■ TASK
The listing below holds a line with "Where should I click to: Open" and a later line with "Task: Click the teal 検索する confirmation button". Write out those two lines and every line between them, exactly, and nothing else.

■ SOURCE MATERIAL
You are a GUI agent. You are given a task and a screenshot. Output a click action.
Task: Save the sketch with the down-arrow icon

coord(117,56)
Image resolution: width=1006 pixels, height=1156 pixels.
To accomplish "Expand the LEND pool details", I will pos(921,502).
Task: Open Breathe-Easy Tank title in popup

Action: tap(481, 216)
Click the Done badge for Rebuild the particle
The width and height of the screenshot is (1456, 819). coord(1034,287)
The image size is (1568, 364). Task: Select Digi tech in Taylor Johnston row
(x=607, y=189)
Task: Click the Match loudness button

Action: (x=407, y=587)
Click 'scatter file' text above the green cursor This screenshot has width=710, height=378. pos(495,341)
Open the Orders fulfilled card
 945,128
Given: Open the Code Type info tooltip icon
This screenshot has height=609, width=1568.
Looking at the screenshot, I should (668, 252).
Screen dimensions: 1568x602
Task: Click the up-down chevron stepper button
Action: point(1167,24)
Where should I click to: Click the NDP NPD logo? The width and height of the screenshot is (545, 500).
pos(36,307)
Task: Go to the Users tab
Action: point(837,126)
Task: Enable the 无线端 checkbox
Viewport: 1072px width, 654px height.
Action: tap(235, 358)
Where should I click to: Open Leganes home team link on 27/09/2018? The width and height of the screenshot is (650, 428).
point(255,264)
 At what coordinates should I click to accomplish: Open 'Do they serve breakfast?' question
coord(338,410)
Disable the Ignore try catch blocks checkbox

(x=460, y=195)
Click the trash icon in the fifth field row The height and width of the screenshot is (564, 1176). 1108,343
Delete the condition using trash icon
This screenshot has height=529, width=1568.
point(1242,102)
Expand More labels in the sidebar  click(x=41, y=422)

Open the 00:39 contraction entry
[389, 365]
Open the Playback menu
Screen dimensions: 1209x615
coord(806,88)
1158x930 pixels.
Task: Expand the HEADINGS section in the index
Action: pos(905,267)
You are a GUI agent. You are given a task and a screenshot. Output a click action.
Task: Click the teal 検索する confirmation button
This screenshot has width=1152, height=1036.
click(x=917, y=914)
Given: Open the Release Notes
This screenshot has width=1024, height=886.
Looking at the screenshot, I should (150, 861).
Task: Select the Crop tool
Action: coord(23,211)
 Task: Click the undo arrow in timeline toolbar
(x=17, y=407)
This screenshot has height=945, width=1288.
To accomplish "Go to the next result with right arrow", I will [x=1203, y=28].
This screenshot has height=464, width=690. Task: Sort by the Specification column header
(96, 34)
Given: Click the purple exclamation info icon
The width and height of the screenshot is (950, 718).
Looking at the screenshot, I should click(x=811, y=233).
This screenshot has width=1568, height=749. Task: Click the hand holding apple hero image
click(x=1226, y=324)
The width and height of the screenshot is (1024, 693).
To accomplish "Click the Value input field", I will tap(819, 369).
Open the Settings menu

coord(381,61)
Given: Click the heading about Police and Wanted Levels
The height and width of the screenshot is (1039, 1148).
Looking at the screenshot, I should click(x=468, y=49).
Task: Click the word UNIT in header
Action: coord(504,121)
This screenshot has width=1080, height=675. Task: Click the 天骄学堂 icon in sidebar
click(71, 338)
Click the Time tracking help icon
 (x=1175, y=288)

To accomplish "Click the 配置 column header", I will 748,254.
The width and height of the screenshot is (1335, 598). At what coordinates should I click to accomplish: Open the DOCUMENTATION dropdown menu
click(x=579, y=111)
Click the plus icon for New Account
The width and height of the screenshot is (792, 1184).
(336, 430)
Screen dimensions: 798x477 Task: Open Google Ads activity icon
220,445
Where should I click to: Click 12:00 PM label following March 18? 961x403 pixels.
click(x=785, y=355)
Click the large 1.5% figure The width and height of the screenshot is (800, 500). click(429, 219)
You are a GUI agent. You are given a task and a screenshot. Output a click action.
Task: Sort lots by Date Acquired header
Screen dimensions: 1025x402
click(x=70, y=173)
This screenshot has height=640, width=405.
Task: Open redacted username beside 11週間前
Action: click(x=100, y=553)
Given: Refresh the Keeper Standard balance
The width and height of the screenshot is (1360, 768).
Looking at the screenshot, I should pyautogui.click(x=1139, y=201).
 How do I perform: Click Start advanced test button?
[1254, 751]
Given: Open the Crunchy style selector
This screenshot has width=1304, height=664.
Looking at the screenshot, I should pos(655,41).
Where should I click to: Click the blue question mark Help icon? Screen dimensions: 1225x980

■ YOUR SOLUTION
Where should I click to: Open Leganes home team link on 27/09/2018? The width and height of the screenshot is (650, 428).
point(255,264)
 At what coordinates should I click to accomplish: Open 'Do they serve breakfast?' question
coord(338,410)
Disable the Ignore try catch blocks checkbox

(x=460, y=195)
Click the trash icon in the fifth field row The height and width of the screenshot is (564, 1176). 1108,343
Delete the condition using trash icon
This screenshot has height=529, width=1568.
point(1242,102)
Expand More labels in the sidebar  click(x=41, y=422)

Open the 00:39 contraction entry
[389, 365]
Open the Playback menu
Screen dimensions: 1209x615
coord(806,88)
1158x930 pixels.
Task: Expand the HEADINGS section in the index
Action: pos(905,267)
You are a GUI agent. You are given a task and a screenshot. Output a click action.
Task: Click the teal 検索する confirmation button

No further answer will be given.